Good for: Backpacking, Hearty meals, Health nuts
- -1/4 c quinoa
- -1/2 c water
- -2 bell peppers (Make sure they have a balanced, well rounded shape)
- -1 medium sized tomato
- -1/2 c salami (cubed)
- -2-3 circles laughing cow individually packaged cheeses (in wax)
- -Generous amount of Franks Red Hot Sauce
- Stirring spoon/spork
- Aluminum foil
- Gas camping stove
- Small pot for boiling water
- Surface for cutting vegetables and salami
- Long cleaned stick
- Place quinoa and water in pot, covered, bring to boil.
- Reduce heat to simmer, allow water to absorb into quinoa 15-20 minutes. Fluff. Set aside, covered.
- Cut circle around stem of bell peppers, pull out and remove seeds, careful not to break the pepper’s shape.
- Place peppers in fire and allow to cook until softened and slightly charred, keep an eye on it. I’d give you a time estimate for this, but your fire might burn differently. This is simply a pre-cook to ensure the pepper is cooked through.
- When bell peppers are cooked through, use cleaned stick to fish them out of the fire and allow to cool while you continue prep
- Finely cube the salami, tomato, and cheeses, add to quinoa
- Generously add Franks Red Hot Sauce (this is essential to the tangy flavor, even if you aren’t that good with spicy things. Give it a shot.)
- Place bell pepper in the middle of a square of aluminum foil, fill with stuffing mixture, close aluminum foil over whole package.
- Repeat for bell pepper #2
- Carefully place wrapped pepper into campfire once again, making sure to keep open ended side up
- Cook for 5 minutes, turn pepper, cook for 5 more minutes. Repeat until desired heating achieved, 5 minutes on each side should be sufficient.
- Be careful not to allow steam to burn you when you open aluminum packaging.

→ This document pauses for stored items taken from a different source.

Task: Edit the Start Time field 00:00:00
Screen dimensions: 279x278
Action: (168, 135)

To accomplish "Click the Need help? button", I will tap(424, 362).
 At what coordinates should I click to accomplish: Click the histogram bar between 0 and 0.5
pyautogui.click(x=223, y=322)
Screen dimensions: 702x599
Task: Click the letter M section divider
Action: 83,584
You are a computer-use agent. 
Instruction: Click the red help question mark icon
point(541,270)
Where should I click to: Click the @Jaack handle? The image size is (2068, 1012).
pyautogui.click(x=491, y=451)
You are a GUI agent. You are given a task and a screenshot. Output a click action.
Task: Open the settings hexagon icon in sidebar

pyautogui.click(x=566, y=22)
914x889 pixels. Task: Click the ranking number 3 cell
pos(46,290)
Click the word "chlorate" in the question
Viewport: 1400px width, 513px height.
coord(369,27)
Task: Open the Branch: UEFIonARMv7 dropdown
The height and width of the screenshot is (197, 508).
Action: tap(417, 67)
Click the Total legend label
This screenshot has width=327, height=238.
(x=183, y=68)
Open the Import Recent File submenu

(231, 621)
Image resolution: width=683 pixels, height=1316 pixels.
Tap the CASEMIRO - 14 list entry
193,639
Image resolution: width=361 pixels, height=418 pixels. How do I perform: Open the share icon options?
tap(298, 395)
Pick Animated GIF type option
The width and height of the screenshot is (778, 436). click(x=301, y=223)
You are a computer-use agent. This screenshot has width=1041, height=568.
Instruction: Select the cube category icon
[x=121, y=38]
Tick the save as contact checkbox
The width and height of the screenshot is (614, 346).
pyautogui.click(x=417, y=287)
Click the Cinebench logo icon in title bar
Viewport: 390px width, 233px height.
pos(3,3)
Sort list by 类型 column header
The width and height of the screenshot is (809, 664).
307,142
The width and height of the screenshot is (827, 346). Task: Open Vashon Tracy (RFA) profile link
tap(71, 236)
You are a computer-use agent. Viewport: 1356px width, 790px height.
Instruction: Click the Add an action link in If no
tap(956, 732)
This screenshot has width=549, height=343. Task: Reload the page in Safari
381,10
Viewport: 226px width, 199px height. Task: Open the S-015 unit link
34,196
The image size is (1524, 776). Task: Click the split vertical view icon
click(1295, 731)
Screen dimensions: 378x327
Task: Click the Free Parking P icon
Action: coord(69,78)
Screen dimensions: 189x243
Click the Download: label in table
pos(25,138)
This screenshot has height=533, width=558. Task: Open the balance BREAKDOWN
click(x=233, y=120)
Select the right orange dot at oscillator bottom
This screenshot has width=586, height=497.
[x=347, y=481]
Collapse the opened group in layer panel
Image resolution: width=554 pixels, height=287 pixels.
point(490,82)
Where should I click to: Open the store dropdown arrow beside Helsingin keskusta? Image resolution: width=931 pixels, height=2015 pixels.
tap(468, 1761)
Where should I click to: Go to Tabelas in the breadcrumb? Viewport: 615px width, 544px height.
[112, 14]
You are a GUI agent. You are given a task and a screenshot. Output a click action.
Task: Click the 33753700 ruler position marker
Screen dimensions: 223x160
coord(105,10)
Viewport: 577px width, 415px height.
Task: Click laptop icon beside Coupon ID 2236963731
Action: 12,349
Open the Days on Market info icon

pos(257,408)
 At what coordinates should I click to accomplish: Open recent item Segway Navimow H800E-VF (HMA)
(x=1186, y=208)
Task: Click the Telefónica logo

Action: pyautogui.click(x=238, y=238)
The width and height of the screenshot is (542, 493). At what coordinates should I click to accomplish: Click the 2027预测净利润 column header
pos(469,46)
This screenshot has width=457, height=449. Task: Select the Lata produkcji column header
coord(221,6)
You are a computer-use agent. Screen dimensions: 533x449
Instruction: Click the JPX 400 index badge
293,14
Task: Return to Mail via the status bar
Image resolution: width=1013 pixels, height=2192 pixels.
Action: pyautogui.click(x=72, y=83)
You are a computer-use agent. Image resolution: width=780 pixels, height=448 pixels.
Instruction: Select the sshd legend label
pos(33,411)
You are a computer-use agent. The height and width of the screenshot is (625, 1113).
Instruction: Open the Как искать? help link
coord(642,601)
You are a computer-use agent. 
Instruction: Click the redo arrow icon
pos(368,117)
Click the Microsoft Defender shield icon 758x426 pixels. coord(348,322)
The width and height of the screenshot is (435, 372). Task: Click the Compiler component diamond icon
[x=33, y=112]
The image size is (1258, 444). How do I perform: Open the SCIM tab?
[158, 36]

Backcountry cooking tip of the week: Keeping your food safe from bears and other predators
When you leave a mess in your house after cooking you dinner, you may have an issue with ants. When you leave a mess in your campsite after cooking your dinner, your issues may become a little larger. And have claws. Always remember to change your clothes after eating, cook at least 100 yards from your tent, never allow food to enter the tent, and avoid cooking heavily smelling foods. Also, never leave food waste in campsites or near trails, because it raises the chances that animals will get familiar with the area cooked in and associate it with food. Yikes.